PAÍS RELATO

Autores

adolfo bioy casares

esclavo del amor

Usted lo sabe muy bien: a lo largo de toda la vida tuve una marcada predilección por Aurora Hertog. No me importa que algunos digan que ella me dominó siempre. Soy el primero en admitir que aconsejado por Aurora vendí mi casa: pero estoy seguro de que en su momento la decisión pareció atinada. Me hice de una considerable suma de dinero, lo que da libertad de acción, y puedo afirmar que entonces no me faltó vivienda, porque me mudé a casa de Aurora.
No me ciega el amor. Por dolorosa que sea, acepto la realidad. Me resigno a la idea de que Aurora tenga un amigo que para ella no cuenta menos que yo. El sujeto se llama Paul Moreno. Si usted pregunta por qué Paul y no Pablo, no sabré contestar.
En mi cuarto, en casa de Aurora, hay todo lo que necesito: una cama, una mesa, varias sillas, un ropero. Este voluminoso mueble tiene tres puertas; la del centro es un enorme espejo.
Hace poco sobrevino un hecho tan angustioso como inesperado: Aurora desapareció. La busqué incansablemente, pero en vano. Estuve tristísimo y, no puedo negarlo, perplejo. Yo no tenía casa. Sin Aurora mi presencia en su casa era difícil de justificar. Parientes de mi amiga me lo señalaban de modos por demás diversos, pero siempre ofensivos.
Fui quedándome en casa de Aurora por las razones que mencioné y porque no podía considerar que mi amiga hubiera muerto. Había desaparecido y, cuando alguien desaparece, uno espera que vuelva.
Sentado frente al espejo, pasaba los días pensando en Aurora. En algún momento me dije: «Tenía una personalidad tan fuerte, que me cuesta admitir que haya muerto.
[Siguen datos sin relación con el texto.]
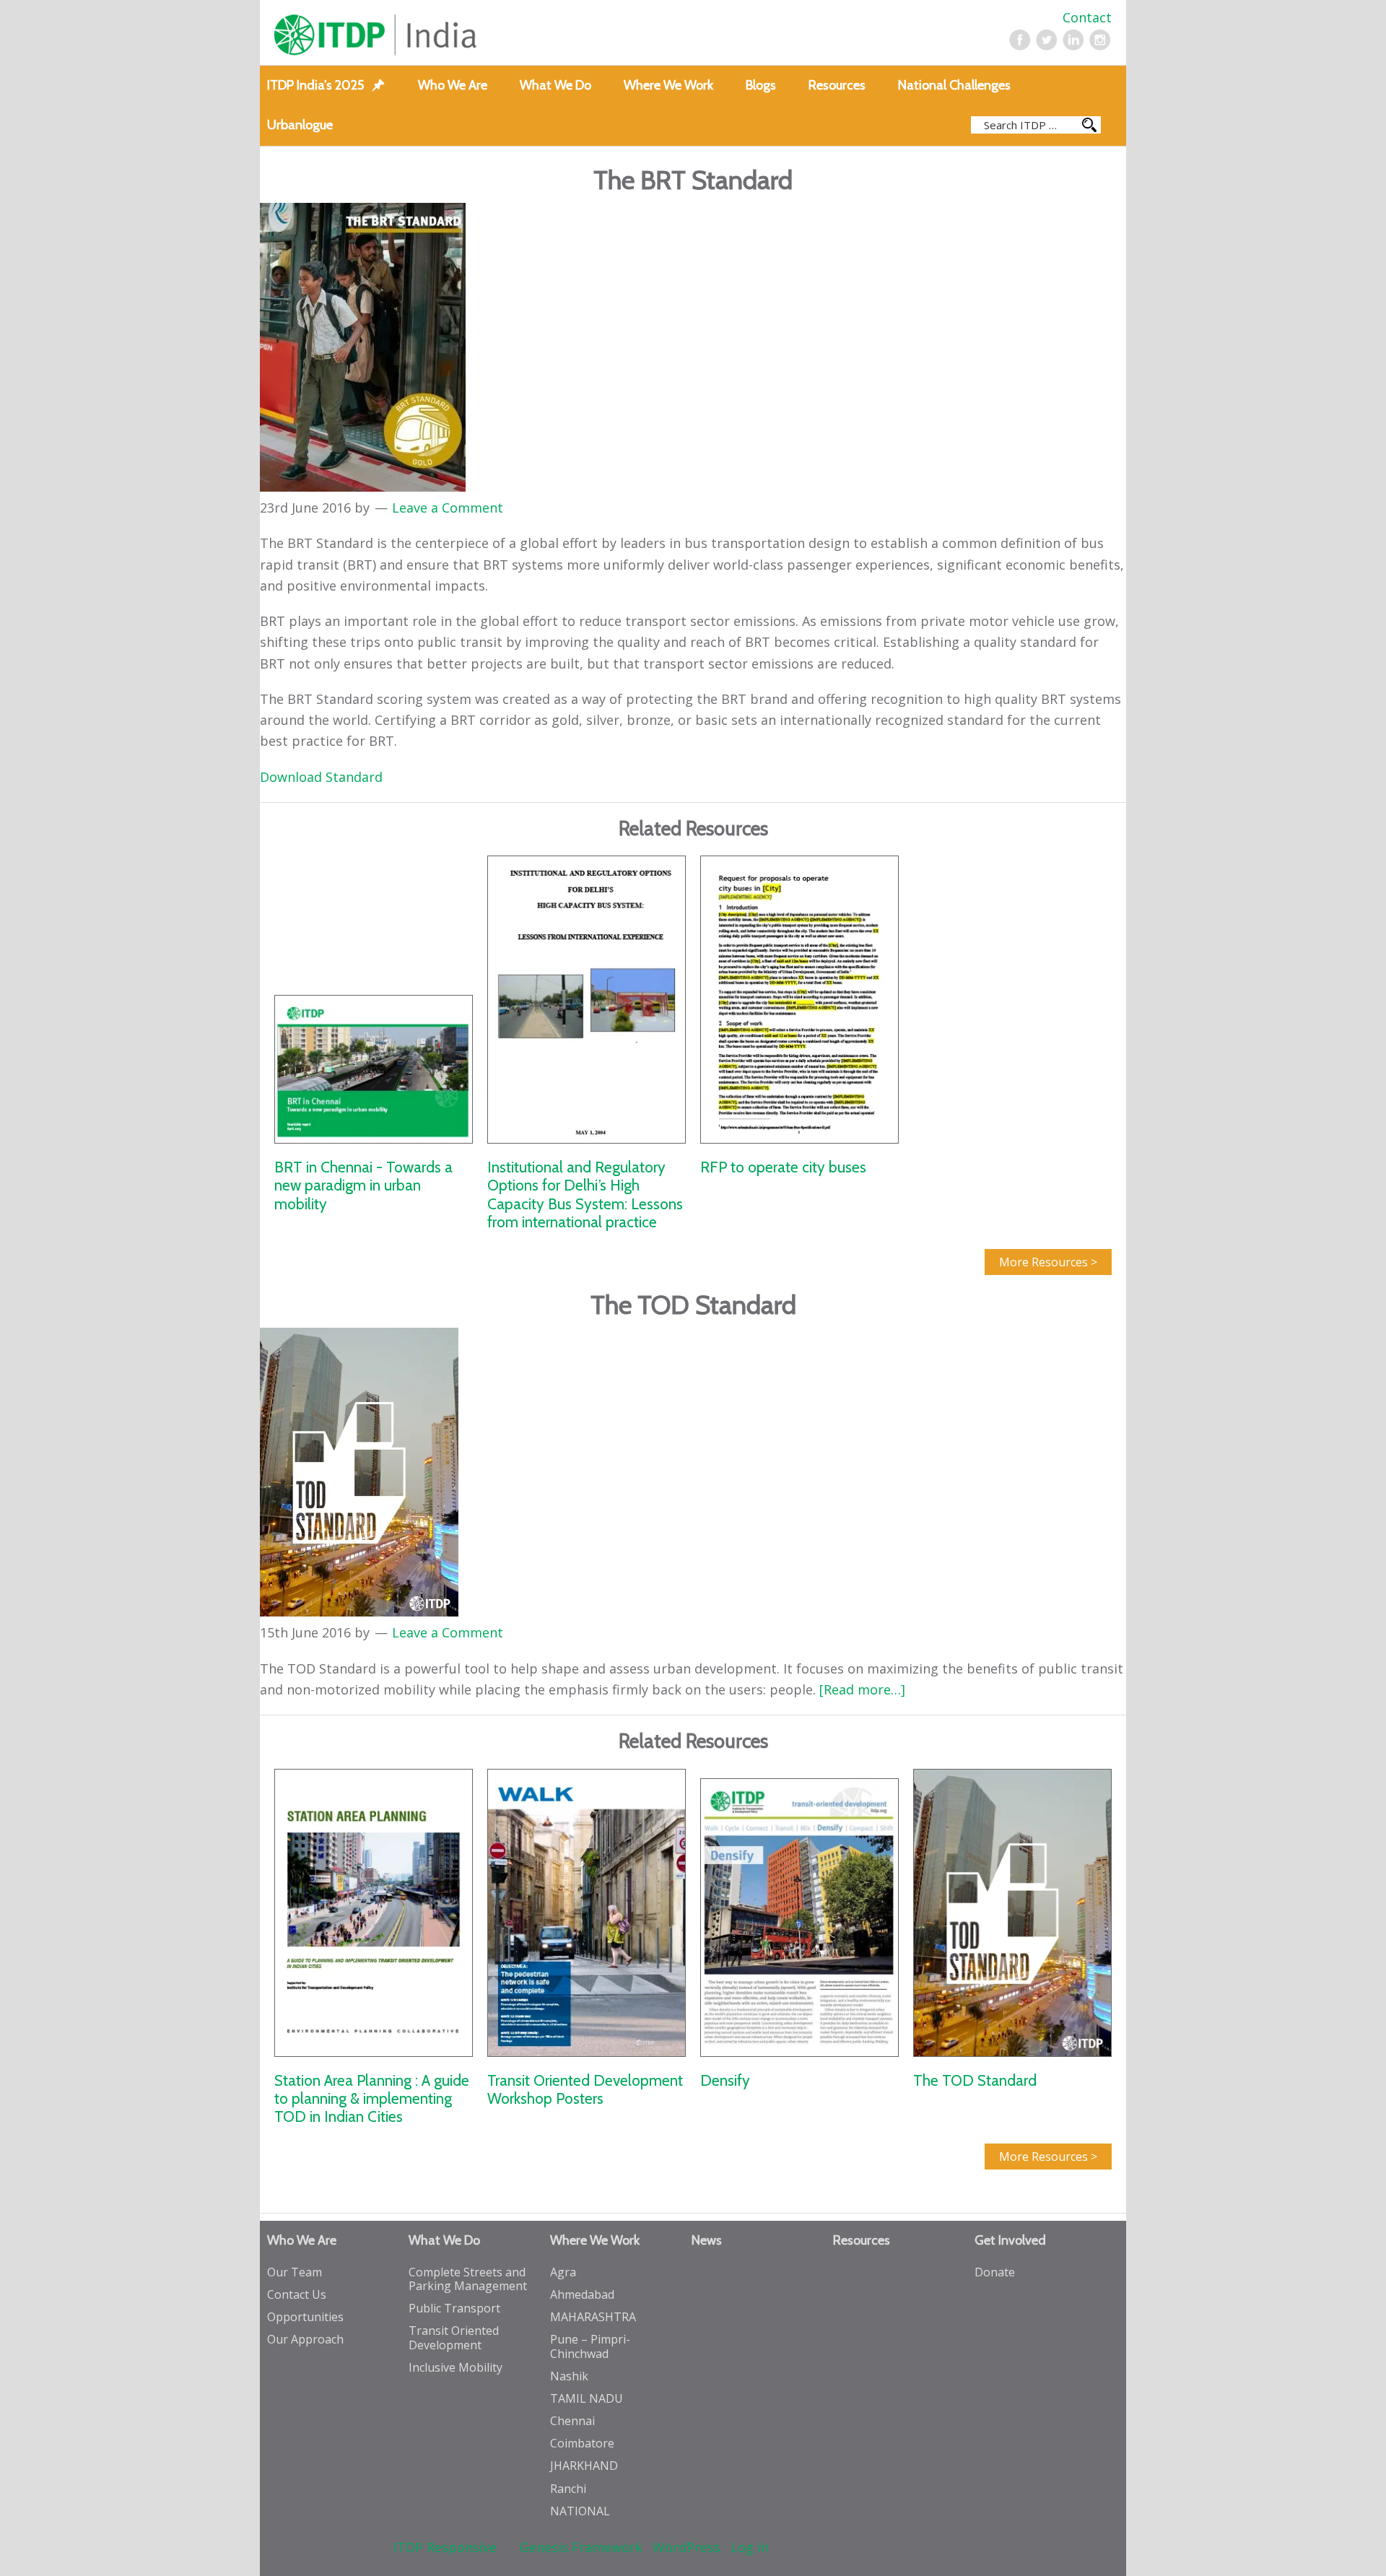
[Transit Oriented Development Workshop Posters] (586, 1912)
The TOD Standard (975, 2080)
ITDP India (441, 35)
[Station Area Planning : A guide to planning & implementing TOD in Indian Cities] (373, 1912)
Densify (725, 2080)
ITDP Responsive (445, 2547)
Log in (750, 2547)
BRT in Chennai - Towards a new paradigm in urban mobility (363, 1185)
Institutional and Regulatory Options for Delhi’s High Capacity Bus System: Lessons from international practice (585, 1194)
No niego que me dominara, pero a su lado he sido feliz».
Una tarde en que yo estaba, como de costumbre, sentado frente al espejo, levanté distraídamente los ojos y vi mi imagen reflejada. De pronto, muy sorprendido, advertí que otra imagen se asomaba detrás de la mía. Era el queridísimo rostro de Aurora. Con una sonrisa triste, ella dijo:
—No basta que uno quiera. Hay que probarlo.
—Yo te adoro —protesté.
—Si fuera así, vendrías acá para estar conmigo.
—¿Dentro del espejo? —pregunté asustado.
—Dentro del espejo.
Lastimosamente dije:
—No sé cómo entrar.
—Eso es muy fácil —exclamó una desagradable voz de mascarita, que por cierto no era la de Aurora; se asomaba sonriente la cara de Paul Moreno, ese personaje ridículo al que en alguna época tuve por rival.
—¿Qué hago? —pregunté con un hilo de voz.
—Entre por aquí —Moreno indicó el centro del espejo—. De una vez por todas, anímese.
Aurora dijo:
—No me hagas esperar.
Al oír su voz comprobé con angustia que el centro del espejo cedía a mi presión y que no era impenetrable.